Hyperoxaluria is a major risk factor for kidney stones and can lead to chronic kidney disease (CKD). With decreasing kidney function, plasma oxalate (POx) rises and oxalate may deposit in the kidneys and other tissues (systemic oxalosis) leading to ESRD. Reloxaliase (REL), a non-absorbed, oxalate specific oral enzyme therapy designed to degrade oxalate along the GI tract, may potentially reduce the systemic and renal oxalate burden in patients with enteric and primary hyperoxaluria (EH and PH).
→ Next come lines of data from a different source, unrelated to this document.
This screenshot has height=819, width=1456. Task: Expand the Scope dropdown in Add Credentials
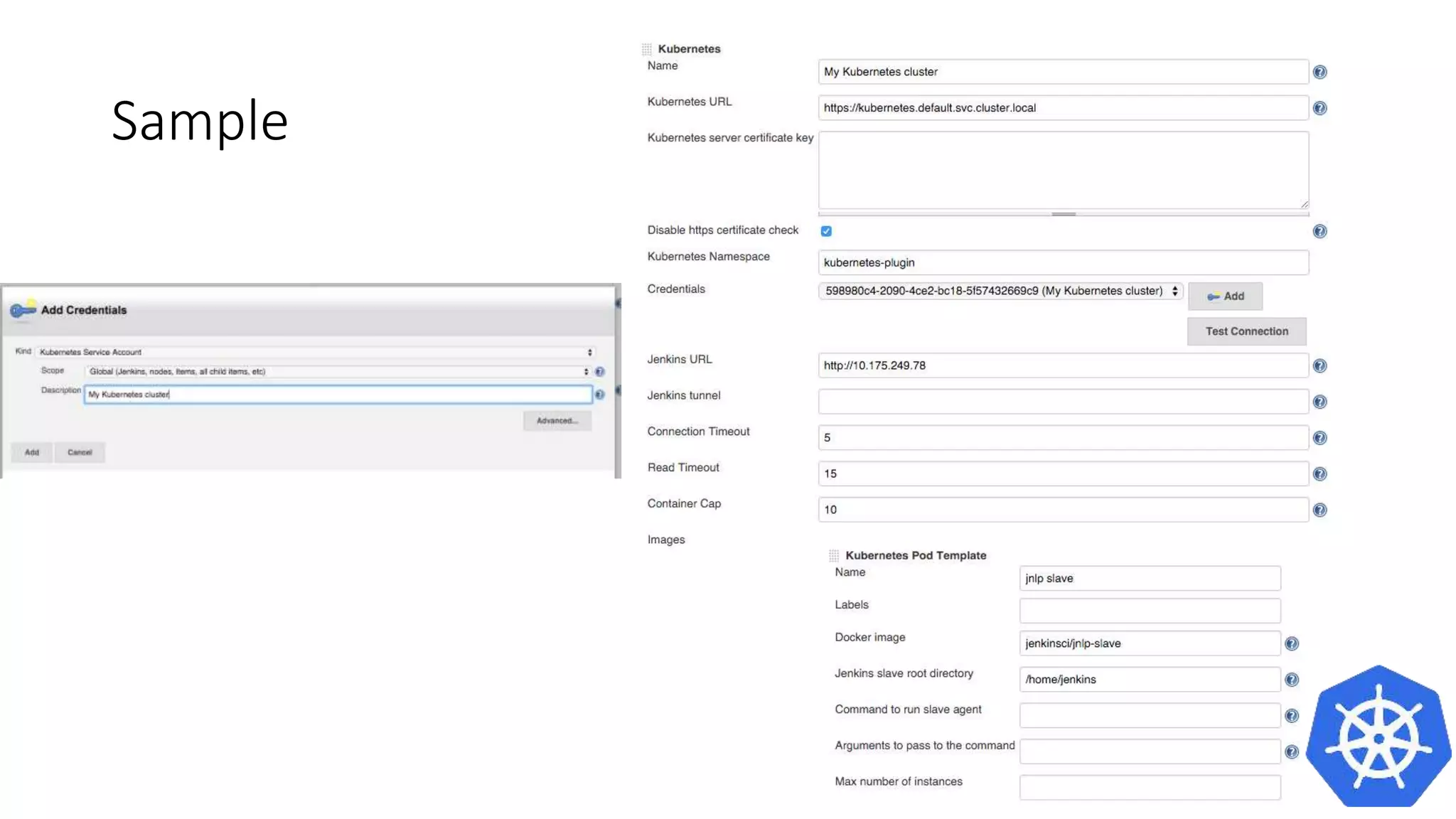click(x=338, y=371)
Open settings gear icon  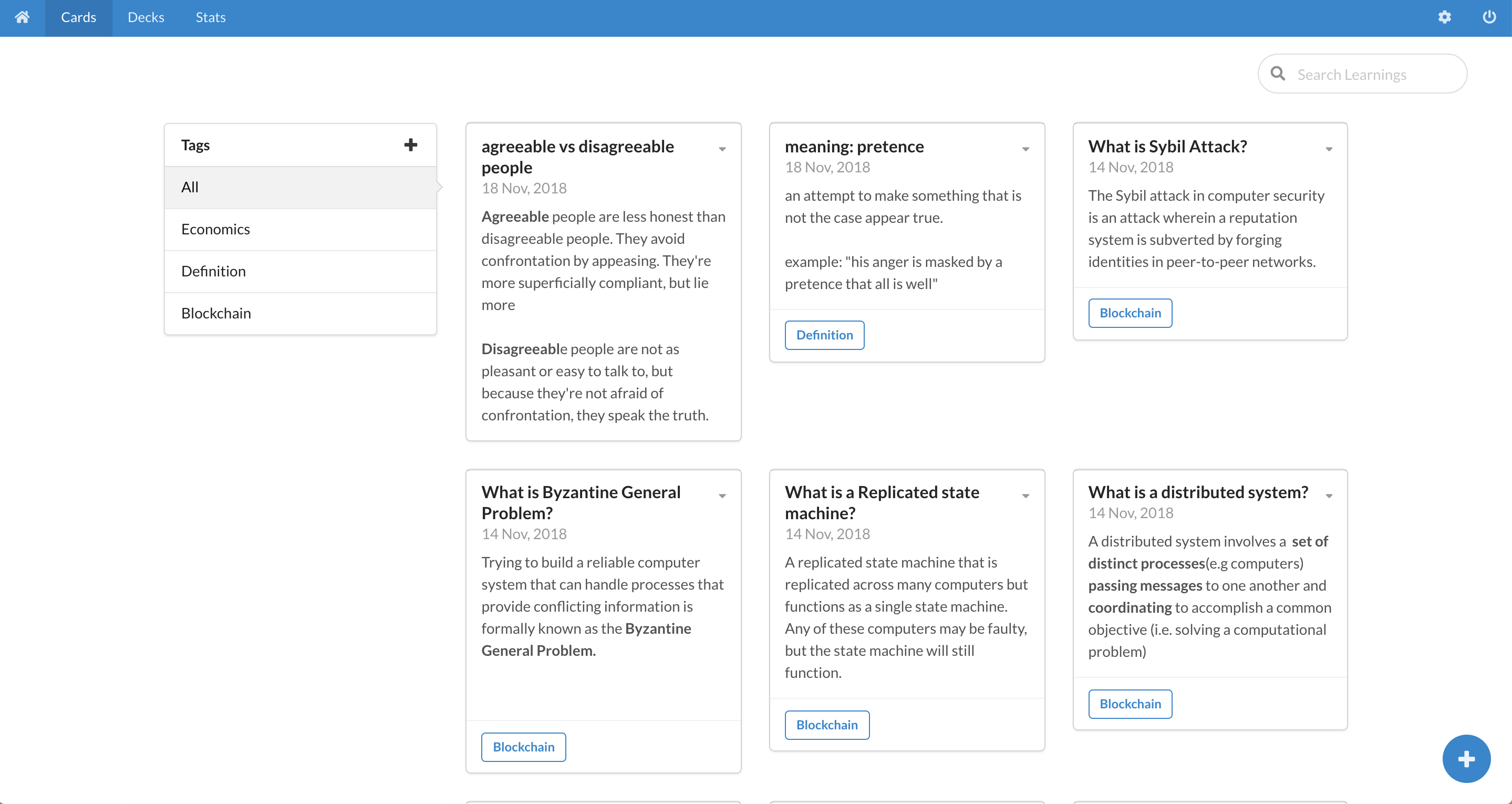point(1445,17)
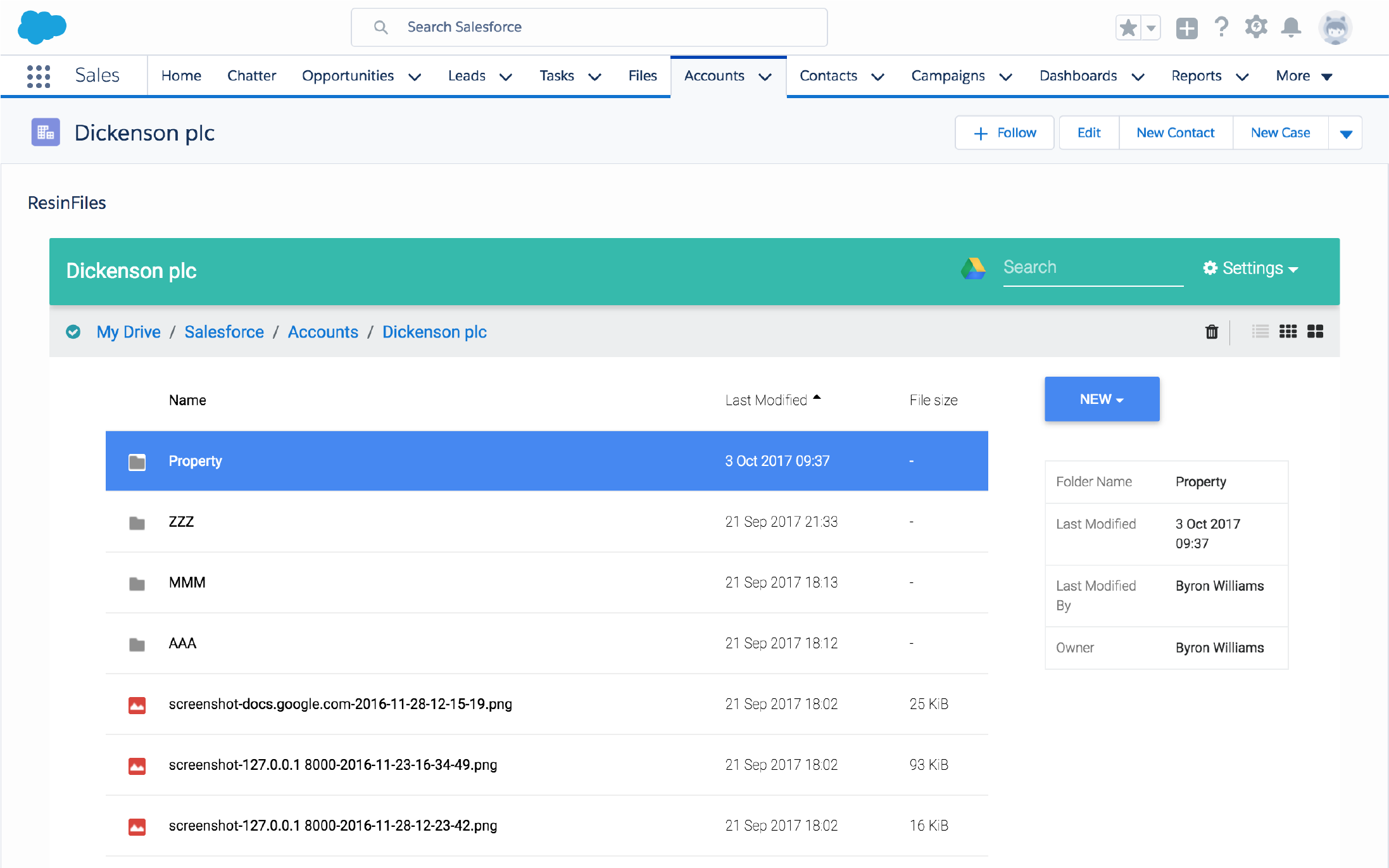This screenshot has width=1389, height=868.
Task: Switch to small grid view icon
Action: 1288,332
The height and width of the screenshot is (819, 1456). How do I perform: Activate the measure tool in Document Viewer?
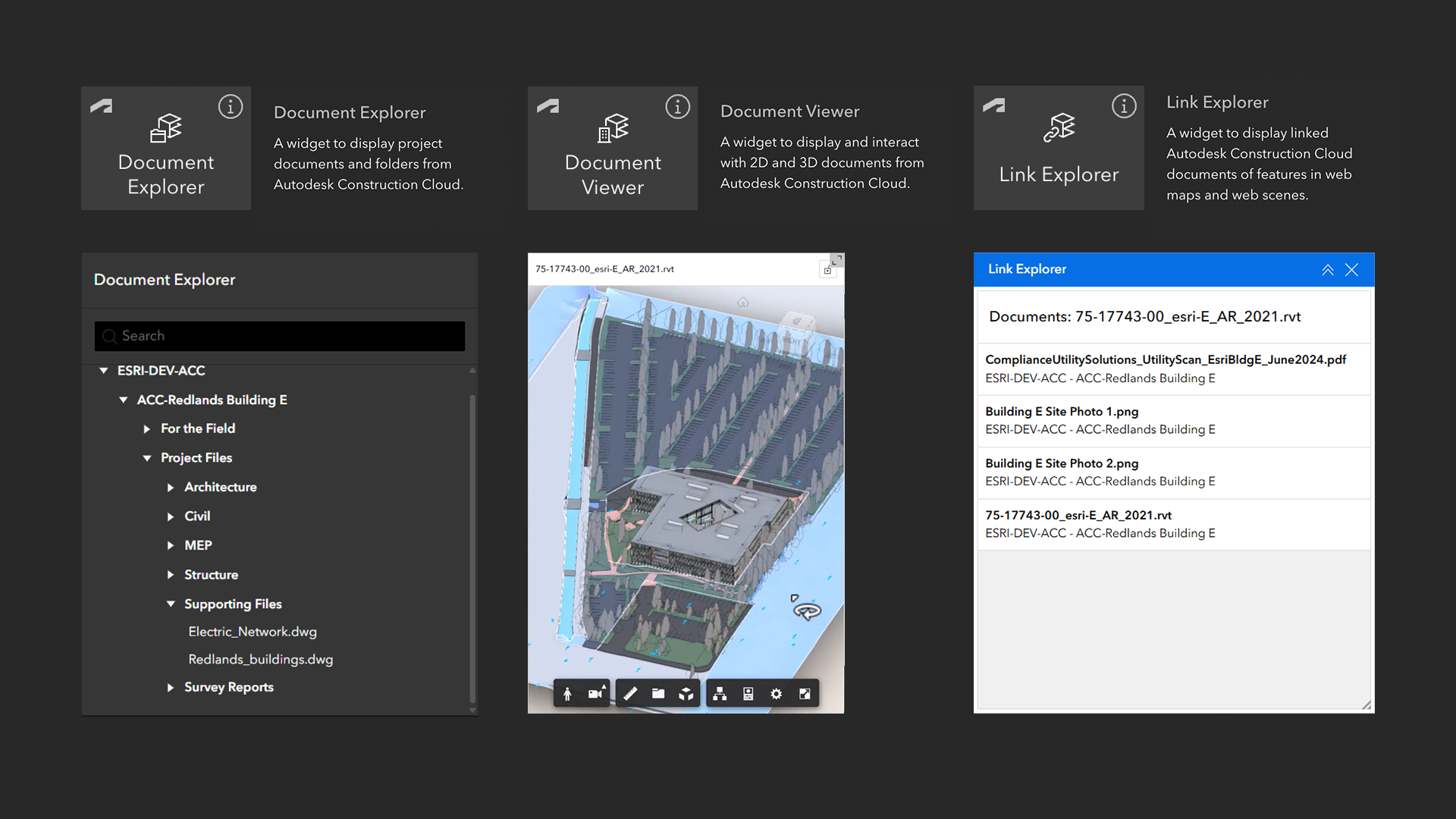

This study tested the PD of REL, and addressed questions regarding potential formate accumulation (by-product of oxalate degradation) and systemic absorption of oxalate decarboxilase (OxDc, the active component of REL).

Methods

This 12-week, open label study enrolled subjects with EH, CKD and hyperoxalemia (UOx ≥40mg/d, eGFR <45mL/min and POx>5μmol/L, n=10) and PH (UOx ≥40 mg/d, n=5) who received 7,500u of REL 5x/day with meals/snacks. Parameters assessed at baseline, and weeks 4, 8 and 12 included POx and UOx (only if eGFR >15mL/min), plasma formic acid (pre- and post-prandial/post-dose; Q2 Solutions) and OxDc (specific ELISA, Absorption Systems).

Results

Reported adverse events (AEs) were mostly GI related; there were no related serious AEs. In EH, both POx and UOx decreased substantially; in PH, UOx did not change, and POx stayed normal at baseline and during treatment (Table). There was no formate accumulation, as all samples were below or within normal range (1-9mg/L). Similarly, there was no detectable absorption of REL, as all samples were below the limit of detection of the assay for OxDc (<0.0001% of the administered dose of 37,500 u/day).

Conclusion

Reloxaliase was well tolerated; the absence of formate accumulation further supports its safety. The lack of REL absorption, in addition to supporting low potential for systemic toxicity, confirms its site of action within the GI tract. This best aligns with the pathophysiology of EH as evidenced by the substantial reduction in both POx and UOx in EH subjects with CKD/ESRD.